--- Start of DOCUMENT PASSAGE ---
Key Design Decisions
Maximising impact within a short window of development availability drove the following decisions:
Decision #1: Prioritise critical WCAG failures
- Rationale: High-severity issues (keyboard traps, semantic problems, unlabeled items) directly impact usability.
- Trade-offs: Non-critical enhancements planned for future sprints.
Decision #2: Provide actionable recommendations for developers
- Rationale: Ensures team can implement fixes quickly without guesswork.
- Support: Included code snippets and example fixes to reduce friction.
Process Snapshots
These snapshots illustrate how accessibility was evaluated and validated throughout the work. Rather than relying on a single tool, I combined automated audits with manual testing to uncover both systematic issues and real interaction failures. This approach helped prioritise fixes, validate WCAG 2.1 A/AA compliance, and ensure changes improved real usability rather than passing checks in isolation.
Impact
This audit enabled teams to focus on the most critical accessibility risks first, improving WCAG 2.1 AA compliance while reducing user friction in a revenue-critical funnel.
Quantitative Results
- 26 accessibility issues identified across the funnel.
- 10 high-severity issues prioritised for remediation.
- ~60% of link clarity and semantics issues resolved within one sprint.
--- End of DOCUMENT PASSAGE ---
§ **INSTRUCTION A**:
Decide whether each statement agrees with the accessibility audit passage. Answer yes or no for each, and quote the words from the passage that decide it.
(i) The audit found 26 accessibility issues across the funnel.
(ii) Non-critical enhancements were handled in the same sprint as the critical fixes.
(iii) Accessibility was evaluated using automated audits alone.
§ **INSTRUCTION B**:
Pick up the accessibility audit passage after its final line and write what comes next.
The material that comes after this passage is separate from it.
--- Start of DATA EXCERPT ---
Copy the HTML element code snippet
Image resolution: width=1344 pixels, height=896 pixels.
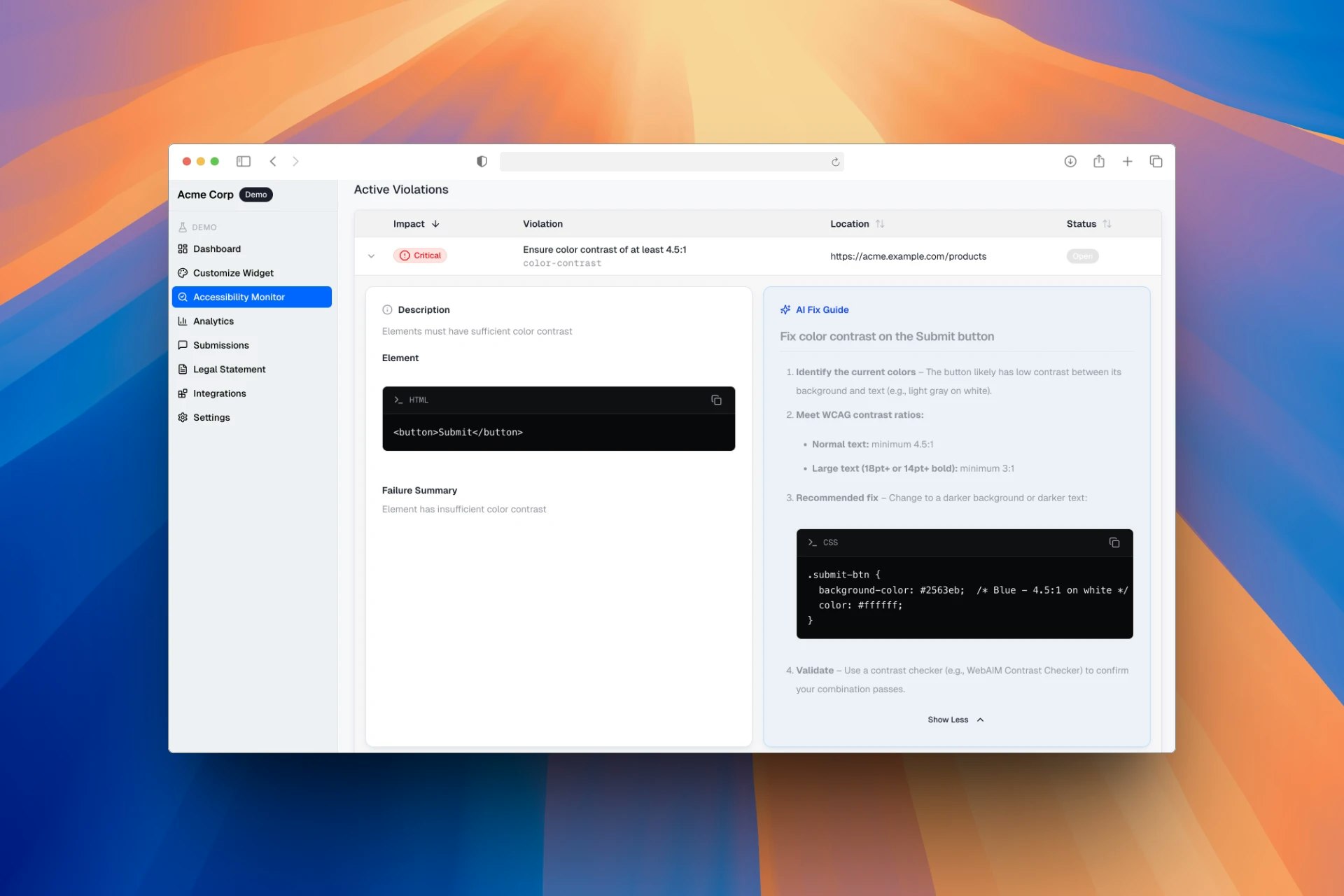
--- End of DATA EXCERPT ---
§ **WRITTEN RESPONSE A**:
(i) Yes: "26 accessibility issues identified across the funnel."
(ii) No: "Non-critical enhancements planned for future sprints."
(iii) No: "Rather than relying on a single tool, I combined automated audits with manual testing"

§ **WRITTEN RESPONSE B**:
- Keyboard navigation success improved from ~50% to ~75%.
- Overall accessibility errors reduced from 26 → 14.
Note: Several remaining issues required deeper platform or third-party changes and were documented for follow-up remediation.
Qualitative Outcomes
- Improved confidence for keyboard and screen reader users.
- Reduced risk ahead of peak seasonal traffic.
- Increased accessibility awareness across design and engineering.
- Established a repeatable audit and prioritisation model.
Learnings & Leadership
Learnings
- Accessibility is often overlooked; regular audits are essential to prevent regression.
- The combination of automated and manual testing is crucial.
- Small, actionable guidance beats long and generic reports.
Leadership
- Mentored team on accessibility best practices.
- Advocated for accessibility as a design priority, not a compliance checkbox.
- Established process for ongoing accessibility testing.